IMCO Recycling plans to double capacity at its Saginaw, Michigan, aluminium alloys plant to about 280 million pounds annually to boost shipments to General Motors.

According to Reuters, IMCO said the expansion was a move to increase its participation in the transportation sector, the aluminium market’s largest and fastest-growing segment.

The two companies agreed to the boost in volume in a recently signed amendment to a 13-year contract announced in 1999, IMCO said in a statement cited by the news agency which added that the plant is expected to start ramping up capacity by the end of 2004.

IMCO spokesman Paul Dufour told Reuters that the plant’s capacity in total will be around 280 million pounds of aluminium alloy products, solely produced for GM.

IMCO chairman and CEO Don Ingram reportedly said in the statement, “With this new supply requirement, IMCO will add additional melting, processing and environmental equipment at our Saginaw plant in order to provide the increased alloys shipments.”

GM and other carmakers are increasing their use of aluminium to minimise vehicles’ weight while maintaining their size, IMCO reportedly said, “thus satisfying customer preferences while reducing fuel usage and greenhouse gas emissions.”

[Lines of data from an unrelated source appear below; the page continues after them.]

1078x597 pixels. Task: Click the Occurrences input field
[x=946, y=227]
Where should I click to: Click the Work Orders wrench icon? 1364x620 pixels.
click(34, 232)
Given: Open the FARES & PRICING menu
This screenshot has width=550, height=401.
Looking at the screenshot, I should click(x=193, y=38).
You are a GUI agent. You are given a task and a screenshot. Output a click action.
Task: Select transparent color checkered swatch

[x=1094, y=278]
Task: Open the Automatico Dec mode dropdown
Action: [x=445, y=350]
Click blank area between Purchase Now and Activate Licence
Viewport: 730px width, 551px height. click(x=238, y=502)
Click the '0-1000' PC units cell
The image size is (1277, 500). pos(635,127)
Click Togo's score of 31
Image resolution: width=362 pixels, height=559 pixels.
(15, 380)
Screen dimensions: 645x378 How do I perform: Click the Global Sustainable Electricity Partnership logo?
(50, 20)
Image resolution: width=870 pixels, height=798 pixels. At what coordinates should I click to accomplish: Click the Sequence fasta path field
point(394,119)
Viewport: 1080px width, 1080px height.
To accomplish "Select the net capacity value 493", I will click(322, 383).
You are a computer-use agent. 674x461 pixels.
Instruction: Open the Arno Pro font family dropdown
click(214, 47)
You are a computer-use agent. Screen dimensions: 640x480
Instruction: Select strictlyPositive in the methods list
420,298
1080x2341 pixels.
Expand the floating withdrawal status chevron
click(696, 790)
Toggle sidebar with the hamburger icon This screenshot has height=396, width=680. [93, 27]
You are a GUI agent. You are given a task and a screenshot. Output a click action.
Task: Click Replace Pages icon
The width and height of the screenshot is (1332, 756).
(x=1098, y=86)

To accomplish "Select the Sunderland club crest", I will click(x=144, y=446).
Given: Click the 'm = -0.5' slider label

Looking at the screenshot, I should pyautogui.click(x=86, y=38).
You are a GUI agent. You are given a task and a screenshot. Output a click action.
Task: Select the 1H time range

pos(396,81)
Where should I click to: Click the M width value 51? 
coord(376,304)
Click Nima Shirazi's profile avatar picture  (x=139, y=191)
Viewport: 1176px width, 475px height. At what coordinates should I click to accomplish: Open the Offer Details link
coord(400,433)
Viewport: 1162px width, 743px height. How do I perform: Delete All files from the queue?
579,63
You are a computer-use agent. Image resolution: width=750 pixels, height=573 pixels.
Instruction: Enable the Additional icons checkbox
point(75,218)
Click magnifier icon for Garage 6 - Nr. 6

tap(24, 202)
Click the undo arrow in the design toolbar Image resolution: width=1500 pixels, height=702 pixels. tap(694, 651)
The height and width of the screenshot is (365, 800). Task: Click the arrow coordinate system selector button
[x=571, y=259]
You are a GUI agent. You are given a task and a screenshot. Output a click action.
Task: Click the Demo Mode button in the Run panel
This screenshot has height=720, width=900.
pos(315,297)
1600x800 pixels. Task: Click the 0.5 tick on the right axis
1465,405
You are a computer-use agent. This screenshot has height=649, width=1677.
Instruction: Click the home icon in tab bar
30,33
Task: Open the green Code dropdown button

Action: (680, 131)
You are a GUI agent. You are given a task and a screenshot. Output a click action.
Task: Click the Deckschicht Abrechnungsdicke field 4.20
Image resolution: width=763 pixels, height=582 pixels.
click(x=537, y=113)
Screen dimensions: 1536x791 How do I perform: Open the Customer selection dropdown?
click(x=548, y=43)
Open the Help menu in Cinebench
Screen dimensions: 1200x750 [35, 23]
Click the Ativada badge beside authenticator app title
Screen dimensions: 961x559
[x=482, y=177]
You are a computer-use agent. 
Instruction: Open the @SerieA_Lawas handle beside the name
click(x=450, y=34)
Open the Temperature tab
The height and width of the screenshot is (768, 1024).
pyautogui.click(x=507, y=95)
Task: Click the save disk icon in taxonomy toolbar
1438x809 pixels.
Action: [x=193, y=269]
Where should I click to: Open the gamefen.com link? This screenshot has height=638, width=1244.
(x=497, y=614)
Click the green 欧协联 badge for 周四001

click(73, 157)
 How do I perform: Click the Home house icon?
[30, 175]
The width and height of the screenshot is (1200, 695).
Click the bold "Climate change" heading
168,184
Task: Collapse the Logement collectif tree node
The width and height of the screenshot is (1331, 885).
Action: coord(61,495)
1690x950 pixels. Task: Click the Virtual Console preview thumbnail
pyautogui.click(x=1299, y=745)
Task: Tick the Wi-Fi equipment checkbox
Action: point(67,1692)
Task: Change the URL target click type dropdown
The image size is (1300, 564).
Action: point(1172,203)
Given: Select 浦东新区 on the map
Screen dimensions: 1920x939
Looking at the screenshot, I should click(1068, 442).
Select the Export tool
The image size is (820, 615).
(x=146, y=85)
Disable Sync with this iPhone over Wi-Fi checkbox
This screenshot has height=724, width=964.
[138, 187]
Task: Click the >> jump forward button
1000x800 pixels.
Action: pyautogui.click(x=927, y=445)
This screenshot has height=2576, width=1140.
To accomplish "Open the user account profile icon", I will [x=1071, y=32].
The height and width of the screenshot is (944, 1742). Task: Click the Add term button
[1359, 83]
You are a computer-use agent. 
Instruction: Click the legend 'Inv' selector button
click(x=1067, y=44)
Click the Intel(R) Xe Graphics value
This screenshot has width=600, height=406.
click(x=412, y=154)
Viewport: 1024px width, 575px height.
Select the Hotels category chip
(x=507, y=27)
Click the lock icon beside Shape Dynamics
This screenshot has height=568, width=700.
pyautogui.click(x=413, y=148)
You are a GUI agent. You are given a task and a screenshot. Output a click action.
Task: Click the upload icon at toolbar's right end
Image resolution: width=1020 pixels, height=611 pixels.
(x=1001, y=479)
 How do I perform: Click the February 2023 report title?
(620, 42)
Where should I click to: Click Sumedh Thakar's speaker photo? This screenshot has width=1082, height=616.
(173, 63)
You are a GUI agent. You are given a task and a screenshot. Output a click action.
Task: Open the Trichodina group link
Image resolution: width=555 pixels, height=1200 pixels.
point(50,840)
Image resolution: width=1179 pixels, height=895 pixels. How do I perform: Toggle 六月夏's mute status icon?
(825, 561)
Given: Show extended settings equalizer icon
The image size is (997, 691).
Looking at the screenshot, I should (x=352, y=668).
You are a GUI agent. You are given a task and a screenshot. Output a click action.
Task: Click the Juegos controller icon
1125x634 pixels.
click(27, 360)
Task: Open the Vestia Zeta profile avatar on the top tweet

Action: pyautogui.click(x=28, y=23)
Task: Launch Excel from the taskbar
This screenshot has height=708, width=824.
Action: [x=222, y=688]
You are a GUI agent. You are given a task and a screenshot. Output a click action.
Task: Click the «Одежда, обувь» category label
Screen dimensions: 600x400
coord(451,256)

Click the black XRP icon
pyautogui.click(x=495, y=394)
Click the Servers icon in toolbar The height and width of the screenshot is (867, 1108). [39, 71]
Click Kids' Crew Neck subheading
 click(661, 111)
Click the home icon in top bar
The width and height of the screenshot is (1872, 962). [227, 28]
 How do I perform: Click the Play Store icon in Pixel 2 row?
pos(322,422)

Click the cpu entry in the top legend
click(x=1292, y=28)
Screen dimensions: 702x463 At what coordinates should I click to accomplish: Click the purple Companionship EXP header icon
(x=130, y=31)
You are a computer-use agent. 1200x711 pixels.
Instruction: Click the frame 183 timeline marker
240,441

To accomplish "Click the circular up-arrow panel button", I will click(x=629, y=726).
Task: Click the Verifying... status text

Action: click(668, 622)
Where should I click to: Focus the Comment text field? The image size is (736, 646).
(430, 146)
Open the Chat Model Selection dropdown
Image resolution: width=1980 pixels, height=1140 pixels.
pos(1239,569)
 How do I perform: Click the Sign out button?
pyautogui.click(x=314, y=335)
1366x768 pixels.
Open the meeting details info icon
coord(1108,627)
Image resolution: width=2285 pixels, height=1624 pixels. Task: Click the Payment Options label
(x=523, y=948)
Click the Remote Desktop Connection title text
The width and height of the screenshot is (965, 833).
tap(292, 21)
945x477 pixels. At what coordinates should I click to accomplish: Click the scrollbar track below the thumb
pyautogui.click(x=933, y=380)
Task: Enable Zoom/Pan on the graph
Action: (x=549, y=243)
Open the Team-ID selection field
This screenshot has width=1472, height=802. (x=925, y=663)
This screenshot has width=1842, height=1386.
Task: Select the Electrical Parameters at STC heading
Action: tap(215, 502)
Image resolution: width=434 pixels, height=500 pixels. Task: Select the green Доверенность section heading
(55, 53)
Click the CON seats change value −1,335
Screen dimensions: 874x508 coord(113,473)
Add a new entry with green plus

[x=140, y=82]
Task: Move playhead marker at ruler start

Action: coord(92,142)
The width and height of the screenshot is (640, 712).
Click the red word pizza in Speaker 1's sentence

Aluminum-intensive vehicles provide better acceleration, braking, and handling, IMCO said, according to Reuters.

The company reportedly noted that in North America over the past 12 years, the use of aluminium has doubled in cars and tripled in SUVs, light trucks and minivans.

Reuters noted that IMCO Recycling, headquartered in Irving, Texas, is one of the world’s largest recyclers of aluminium and zinc and has 21 plants in the United States and five international plants located in Brazil, Germany, Mexico and Wales.